Task instructions:
Go to the line below that contains "This screenshot has width=670, height=665.". From there to the end of the records, reproduce each line exactly, except the pictures.
◆ ◆ ◆ ◆ ◆ ◆ ◆
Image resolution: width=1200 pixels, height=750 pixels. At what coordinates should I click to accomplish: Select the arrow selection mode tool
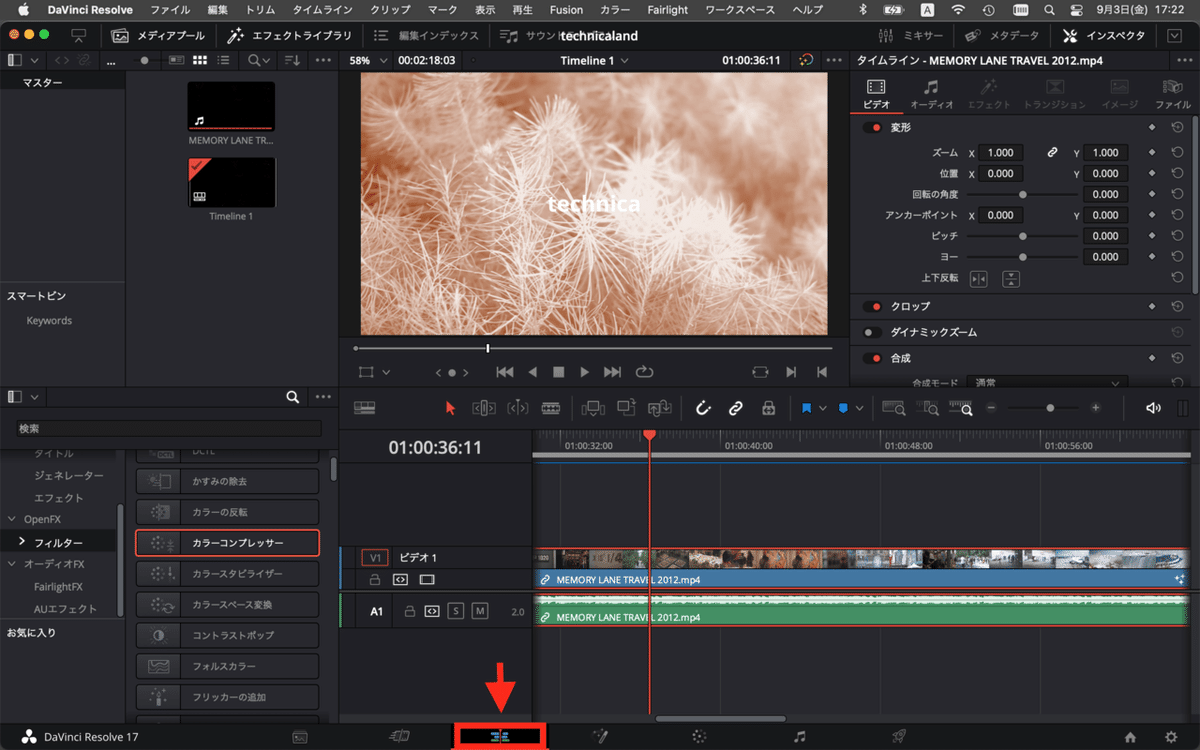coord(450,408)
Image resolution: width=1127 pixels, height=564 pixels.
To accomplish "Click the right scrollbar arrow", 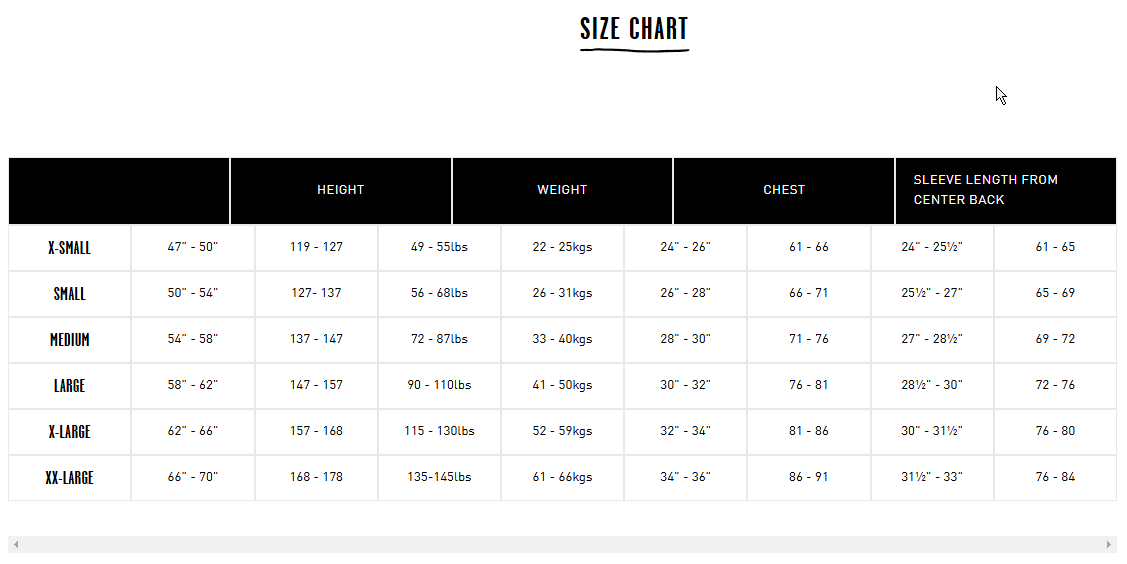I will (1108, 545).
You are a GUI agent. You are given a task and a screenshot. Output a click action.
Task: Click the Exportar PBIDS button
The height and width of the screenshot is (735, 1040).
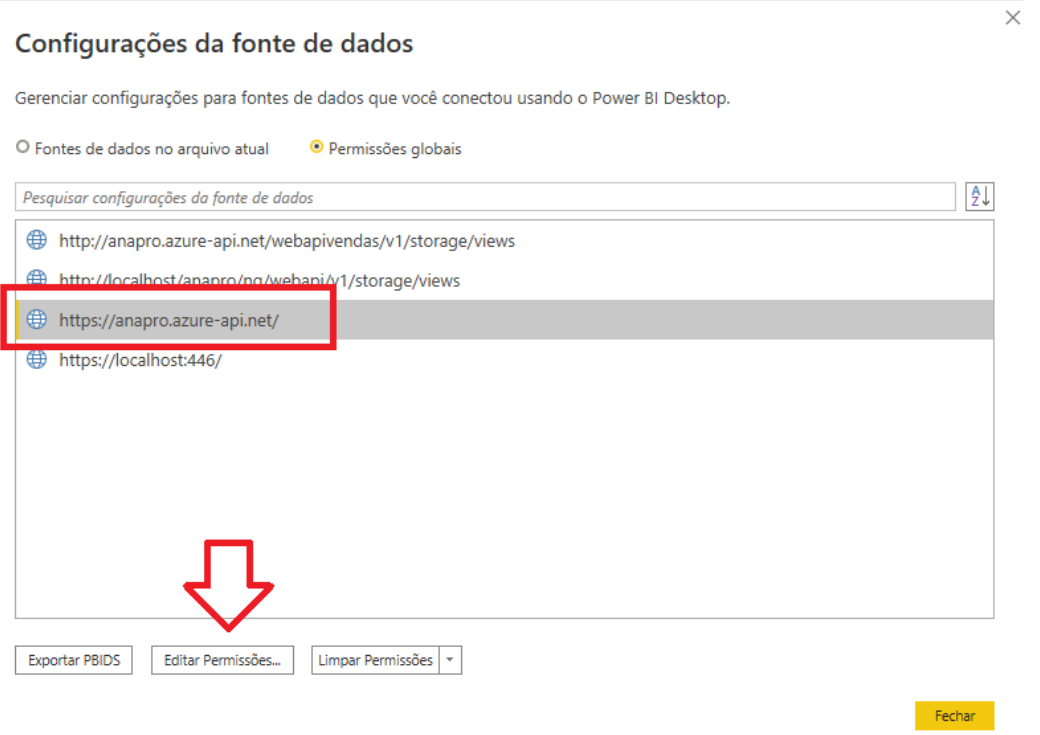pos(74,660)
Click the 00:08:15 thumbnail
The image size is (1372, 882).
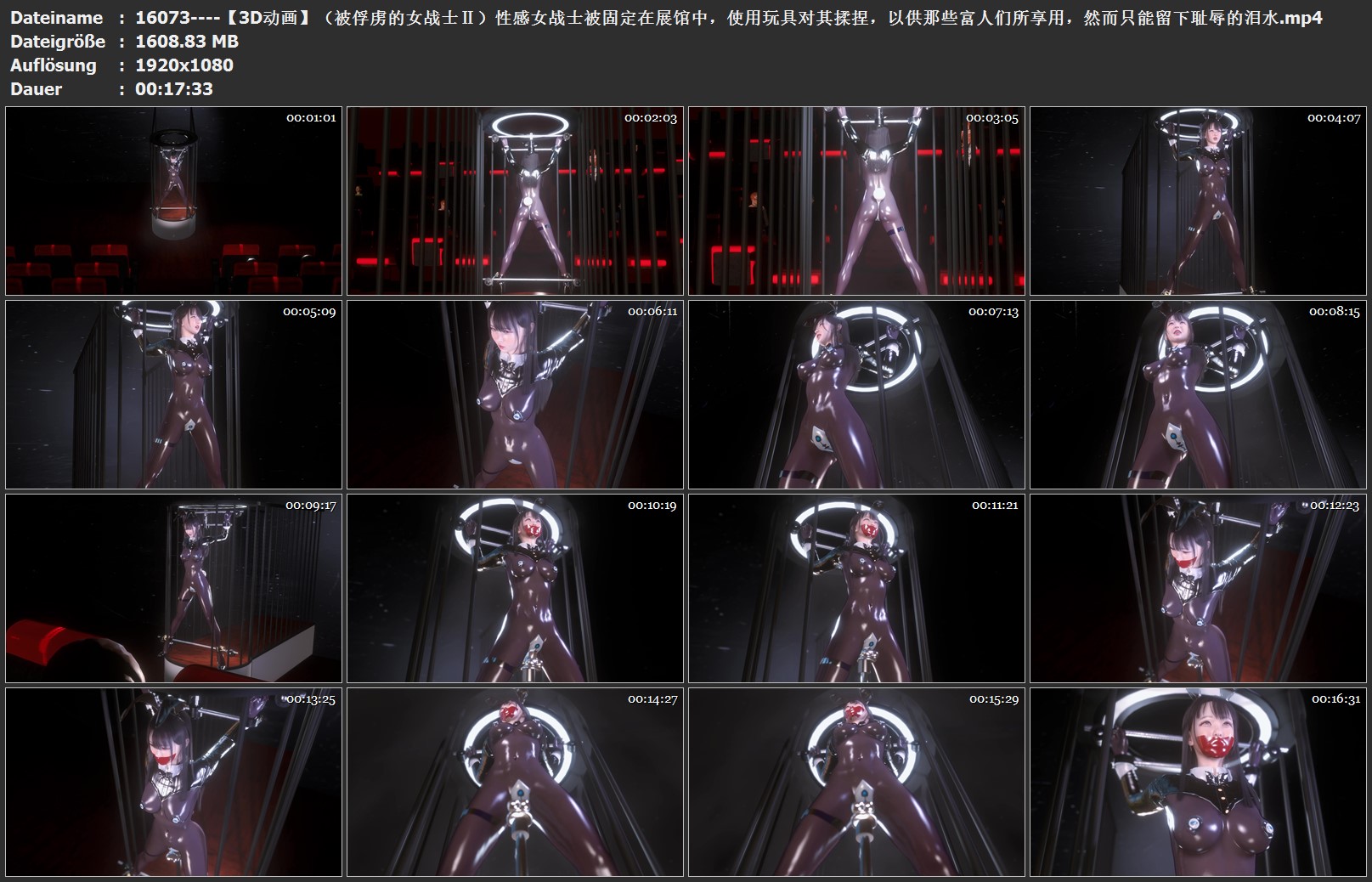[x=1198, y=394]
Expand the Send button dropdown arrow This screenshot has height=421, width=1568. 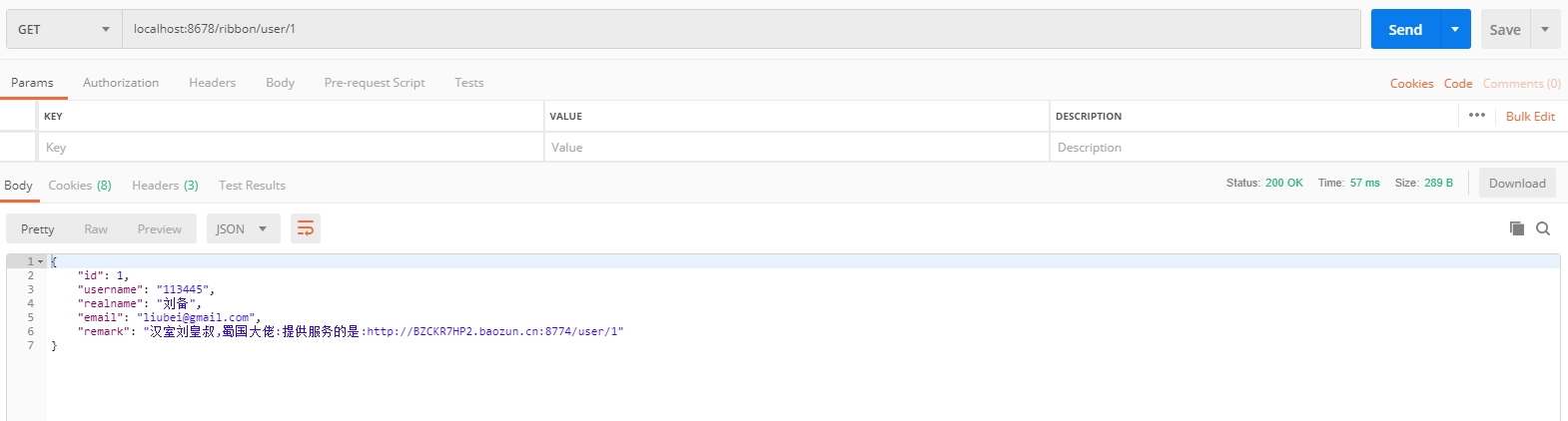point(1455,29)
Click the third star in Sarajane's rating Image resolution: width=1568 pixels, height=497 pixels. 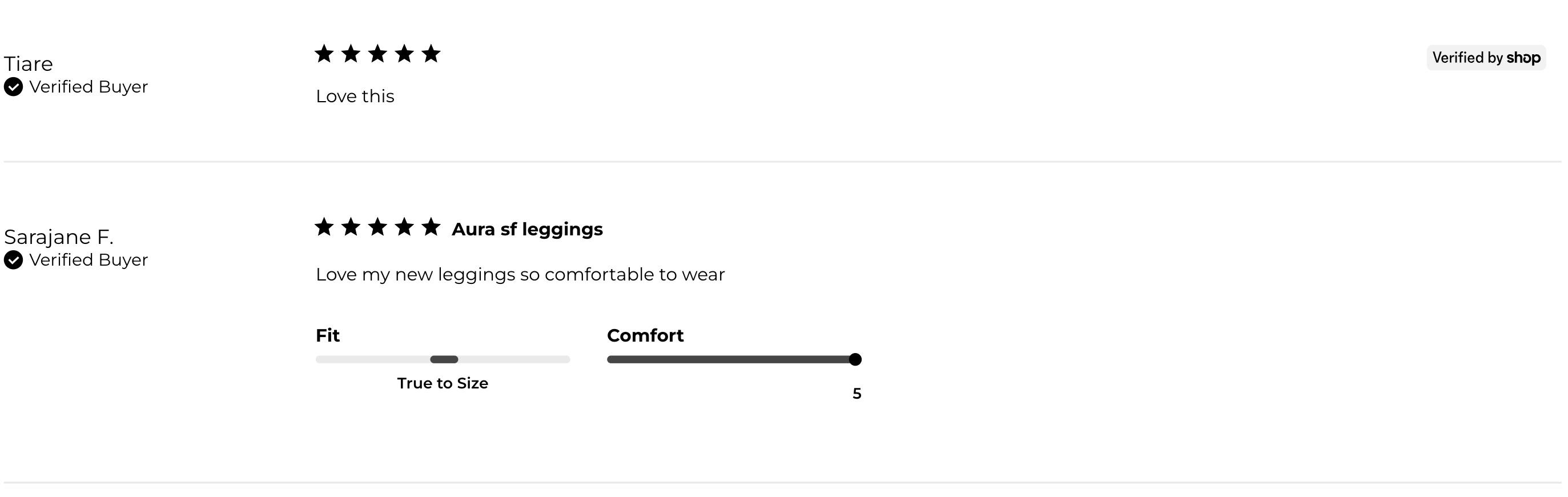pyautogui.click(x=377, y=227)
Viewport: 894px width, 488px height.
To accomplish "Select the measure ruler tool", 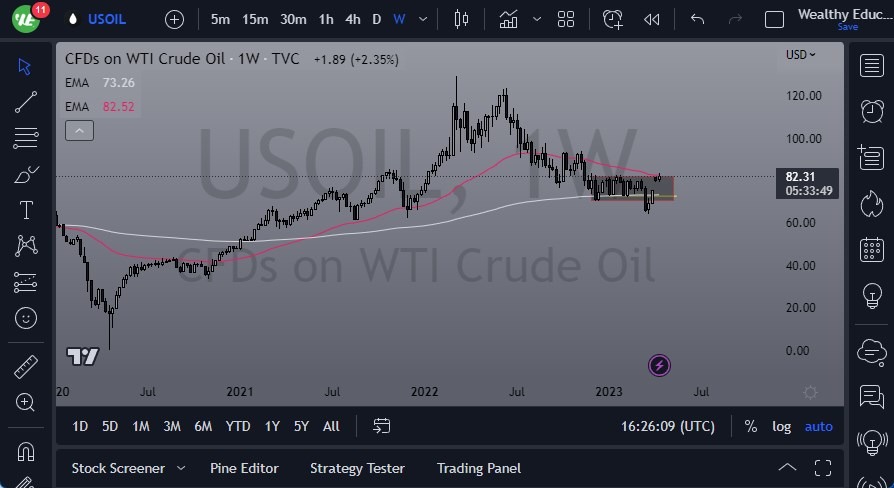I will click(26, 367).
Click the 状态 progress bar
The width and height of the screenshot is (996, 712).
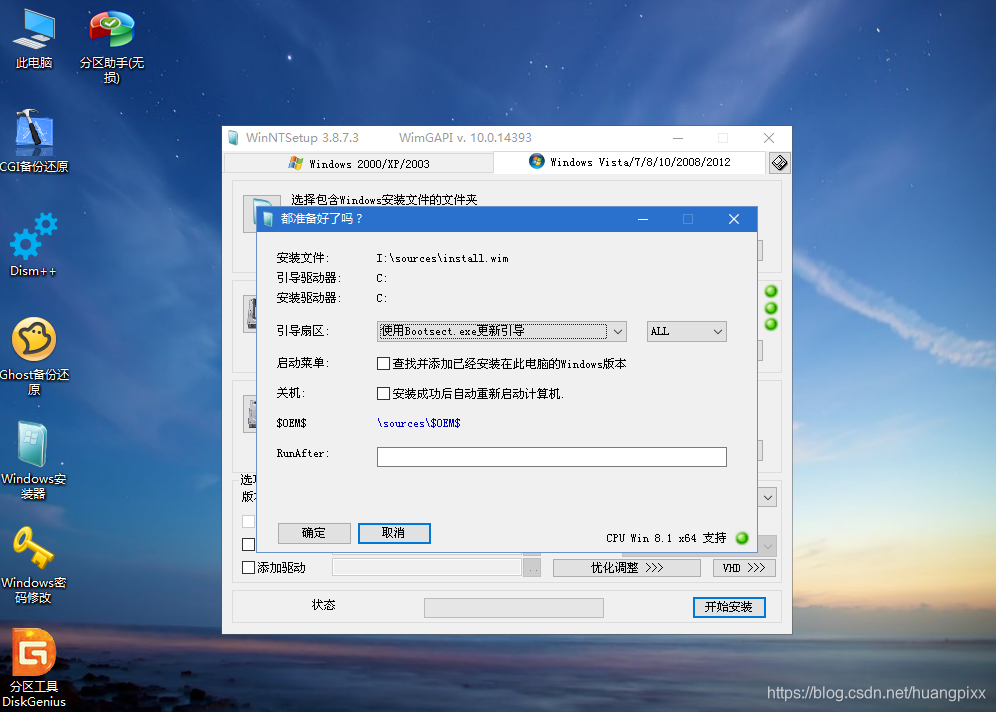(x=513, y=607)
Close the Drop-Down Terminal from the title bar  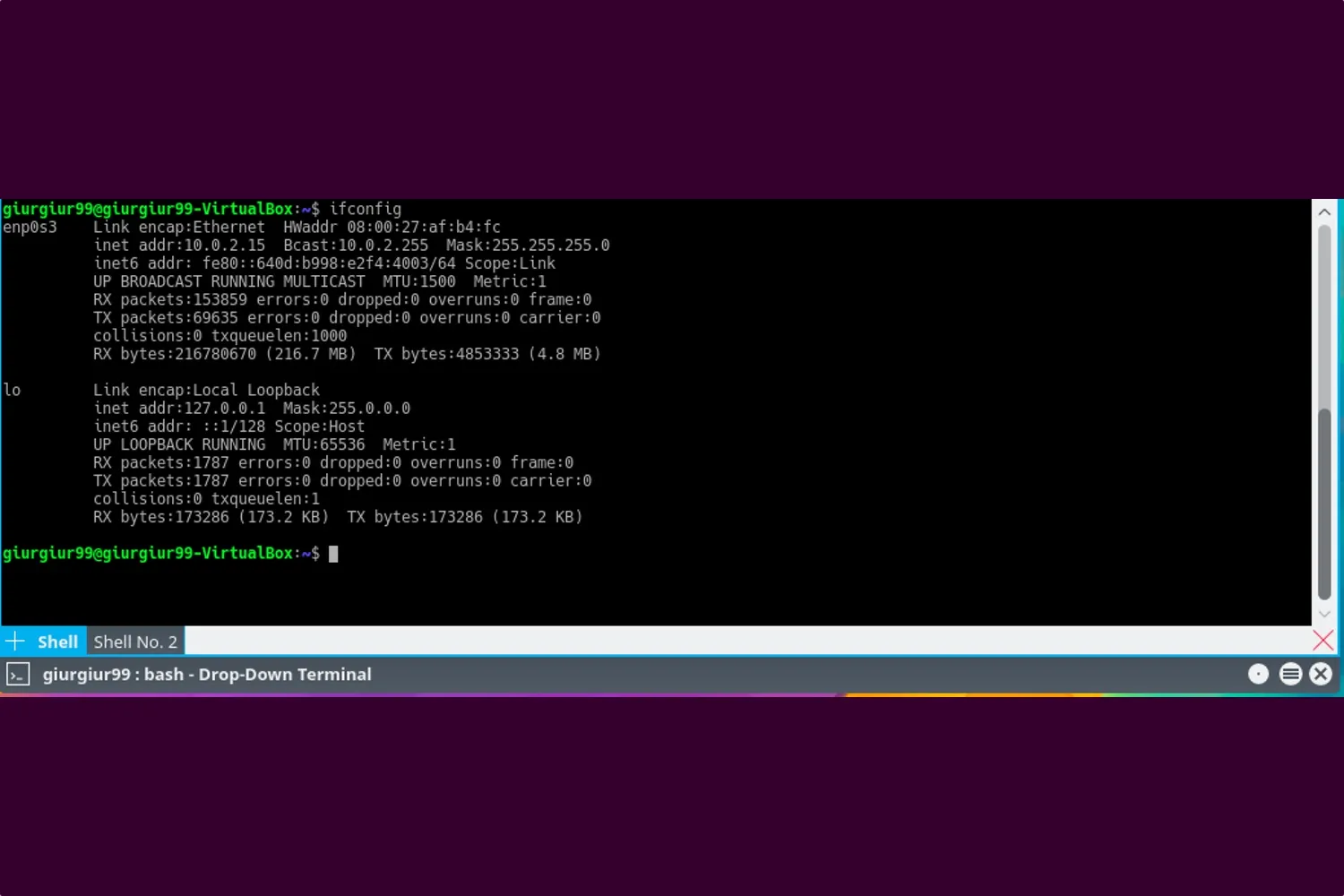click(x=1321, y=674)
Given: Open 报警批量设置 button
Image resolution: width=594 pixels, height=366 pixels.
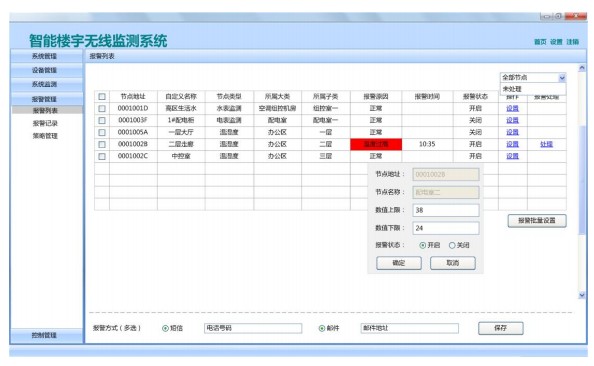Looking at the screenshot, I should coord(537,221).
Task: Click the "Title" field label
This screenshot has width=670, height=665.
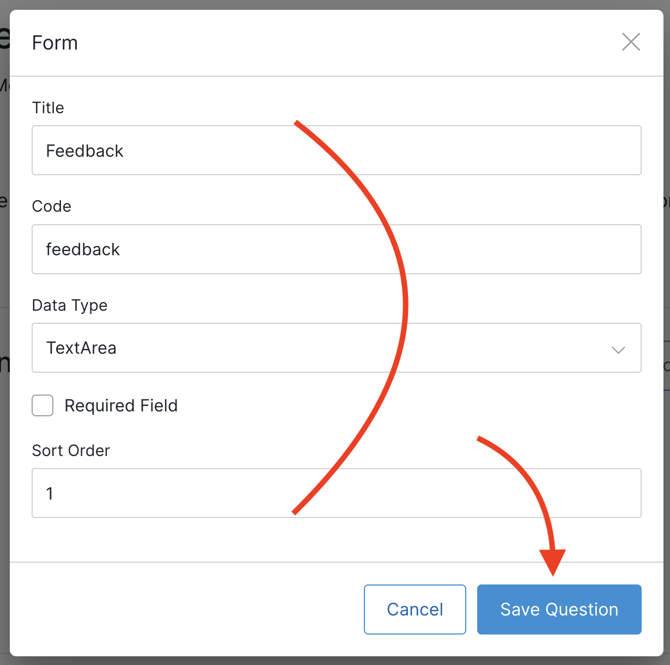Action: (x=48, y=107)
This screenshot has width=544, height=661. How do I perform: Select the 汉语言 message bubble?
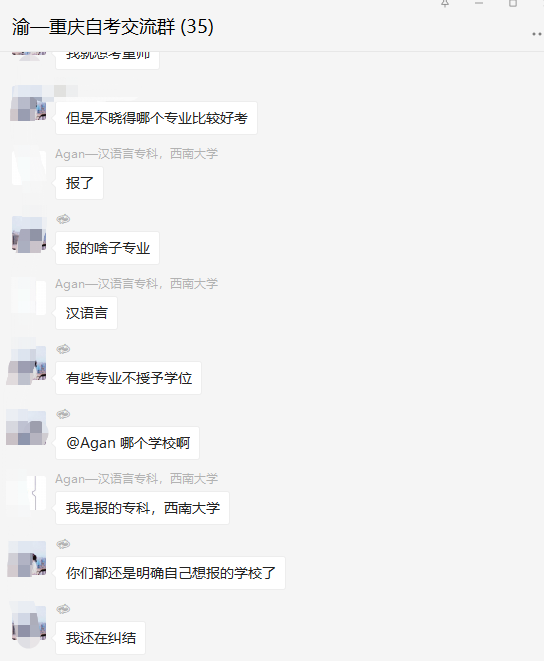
◆ ◆ ◆ ◆ ◆ ◆ ◆
Answer section:
This screenshot has width=670, height=665.
Action: (x=48, y=107)
This screenshot has width=544, height=661. How do I perform: Select the 汉语言 message bubble?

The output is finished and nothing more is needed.